|It appears as if
we may have an opportunity to assist in the return to her
pod, of the adolescent Orca whale
A73(Springer). From inside
"the zone of exclusion" Stay tuned for further info. Uploading
courtesy of the Telegraph Cove Marina and April Beech.
Yesterday we found ourselves in the
middle of an almost unbelievable drama/whale/media
event that will be hard to describe or forget. A73, “Springer,” the
orphan killer whale that has attracted world-wide attention, arrived
aboard her private 140 foot catamaran from Seattle.
She made the trip that took us over a week in only 10 hours.
Then, to the accompaniment of a phenomenal array of scientists from
all areas of biology, beaurocrats from all departments of US and Canadian
governments, the RCMP, Canadian Coast Guard, Fisheries Law Enforcement,
First Nations representatives, and various other flotsam and jetsam,
Springer was hoisted from her Catamaran onto the deck of a crane barge and
along with about 40 handlers and animal health experts, brought her to her
new home, a 50 by 50 by 30 net pen set in an isolated bay on Hanson Island
near Telegraph Cove.
In spite of my obvious cynicism, it
was a genuinely impressive and memorable event.
Shadow had been asked by Vancouver Aquarium personnel to serve as
an observation platform (inside the “zone of exclusion”) and tied to
her pen for observers keeping twenty-four hour watch.
Shortly before Springer arrived, Chief Bill Cranmer from Alert Bay
and elders representing First Nations people arrived aboard to constitute
a welcoming committee. Their
war canoes were magnificent, with many paddlers in traditional clothing.
Also standing by were a large number of first nations peoples in
their purse sieners and many in traditional dress on the cliffs.
Springer lay quietly in her sling
on the barge as it maneuvered to the net pen.
Then as her care givers hovered she was given a final round of
medical tests, hoisted slowly up and over into the pen to be received by a
team of divers. Once out of
the sling, Springer took command. She
spy hopped, breeched, jumped, tail-flipped and generally cavorted like a
killer whale. Chief Cramer
and drummers conducted an impressive traditional welcoming ceremony.

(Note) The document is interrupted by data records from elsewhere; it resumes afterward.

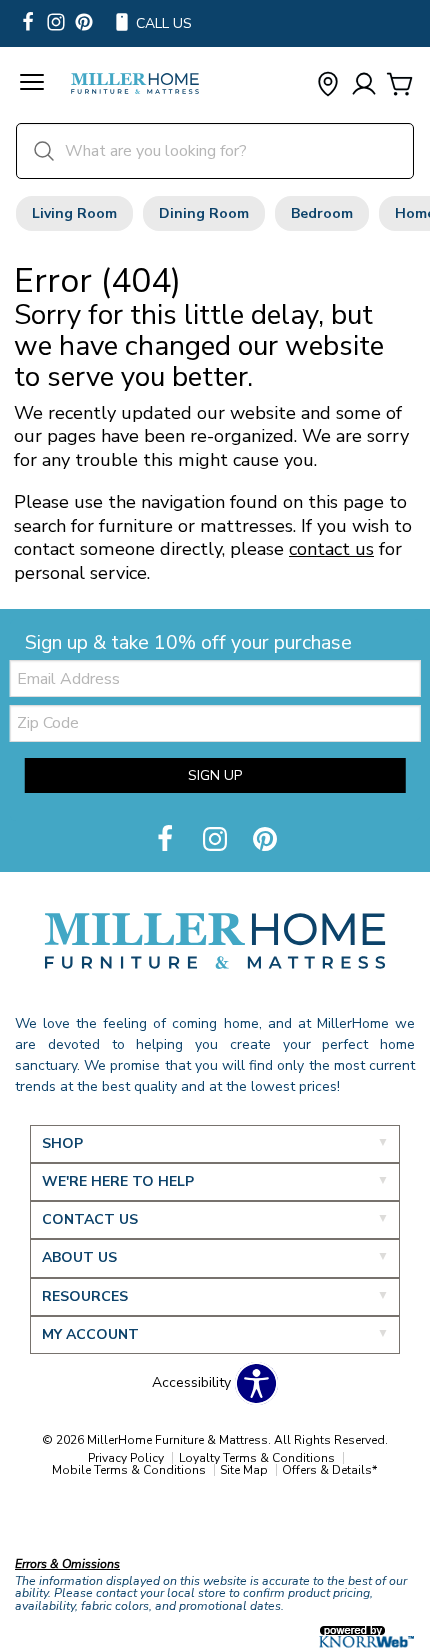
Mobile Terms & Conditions (129, 1470)
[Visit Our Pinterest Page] (265, 840)
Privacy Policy (126, 1458)
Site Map (244, 1470)
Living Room (74, 213)
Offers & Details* (329, 1470)
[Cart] (400, 85)
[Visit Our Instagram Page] (217, 840)
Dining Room (204, 213)
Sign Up (215, 775)
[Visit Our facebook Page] (28, 23)
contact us (331, 549)
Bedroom (322, 213)
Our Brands (52, 1521)
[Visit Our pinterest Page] (84, 23)
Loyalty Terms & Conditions (257, 1458)
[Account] (364, 85)
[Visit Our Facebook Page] (167, 840)
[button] (32, 85)
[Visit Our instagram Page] (56, 23)
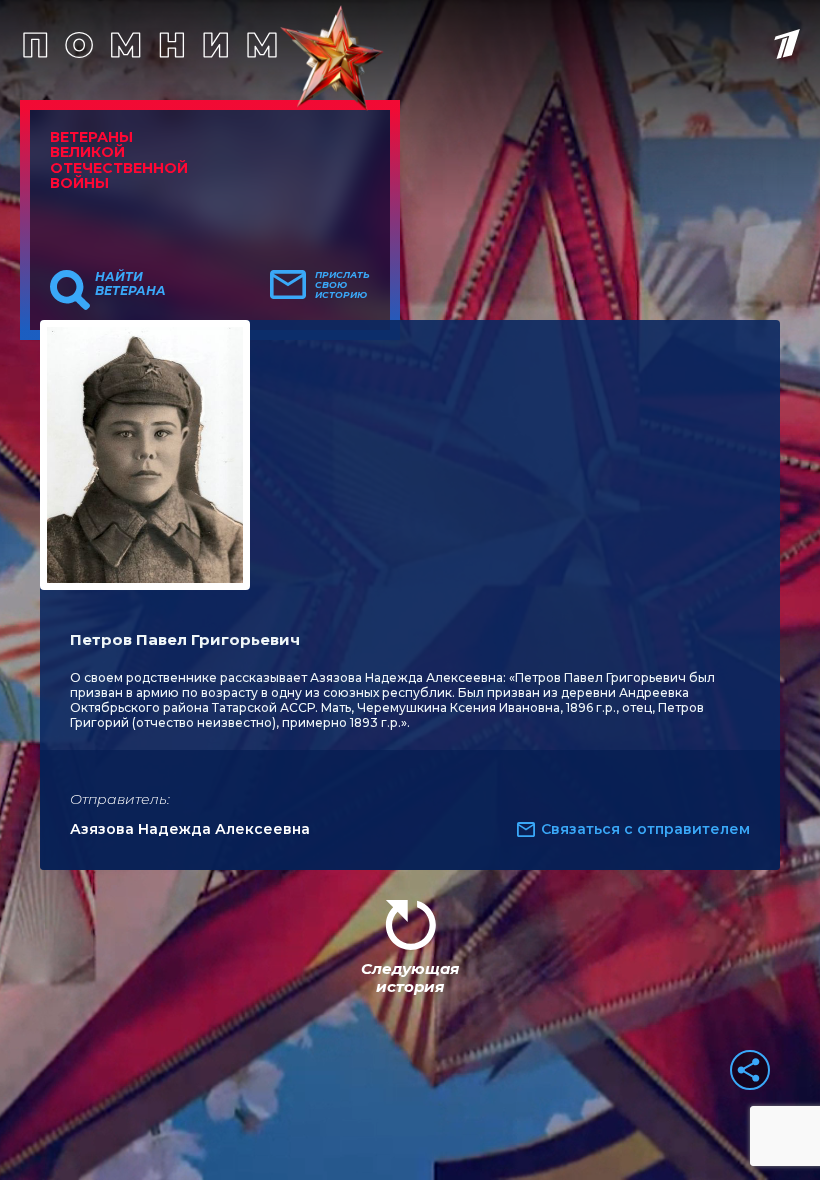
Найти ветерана (130, 284)
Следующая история (410, 977)
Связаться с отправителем (645, 829)
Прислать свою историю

Then the bay began to empty
quickly. It was the intention
of all the scientists and whale experts involved that Springer receive
minimum human contact once she had arrived safely.
Well before dark, a few remaining observers were aboard Shadow and
her crew and guests relaxed in the salon and rehashed all the day’s
excitement and potential perils and congratulations and thanks were
exchanged regarding the glories of the day.
Then we turned in while the whale team kept vigil.
With a hydrophone in the water we heard Springer continuing to
vocalize throughout the night.
This morning there has been a
steady stream of whale researchers from Canada and the US aboard,
recording Springer’s every splash and breath.
Everyone is waiting for her home pod to approach more closely.
Her relatives were near by this morning, but on the other side of
the island. When they move to
this side, it is expected that the sides of the pen will be dropped and
phase two of the saga will commence.
Yesterday was another banner day.
Mid morning a pod loosely related to Springer began to move into
the area. Closely monitored
by Paul and Helena at Orcalab and Alexandra Morton, as well as the various
other whale experts on scene, the pod began to move toward us.
Quickly Springer's handlers donned their dive suits and entered her
net pen. The nets were
tightened and radio transmitters were attached with suction cups to her
back. As we waited for a
final decision on her release, depending on identification of the pod and
their intentions, the excitement of everyone in the cove was intense.
Finally the decision came:
drop the nets. Ever so
quickly, this small mammal who had been the object of such intense care by
so many people was gone! A
cheer went up and wild cheering was everywhere.
It must have been a bitter-sweet moment for many people who had
devoted so much energy to her well-being to see her at last released and
Through the night Graham Ellis and
John Ford monitored her position. This
morning we are receiving moment by moment reports from Alex.
As I write, Springer appears to be in the general vicinity of a
pod, although the distance between them seems to be growing.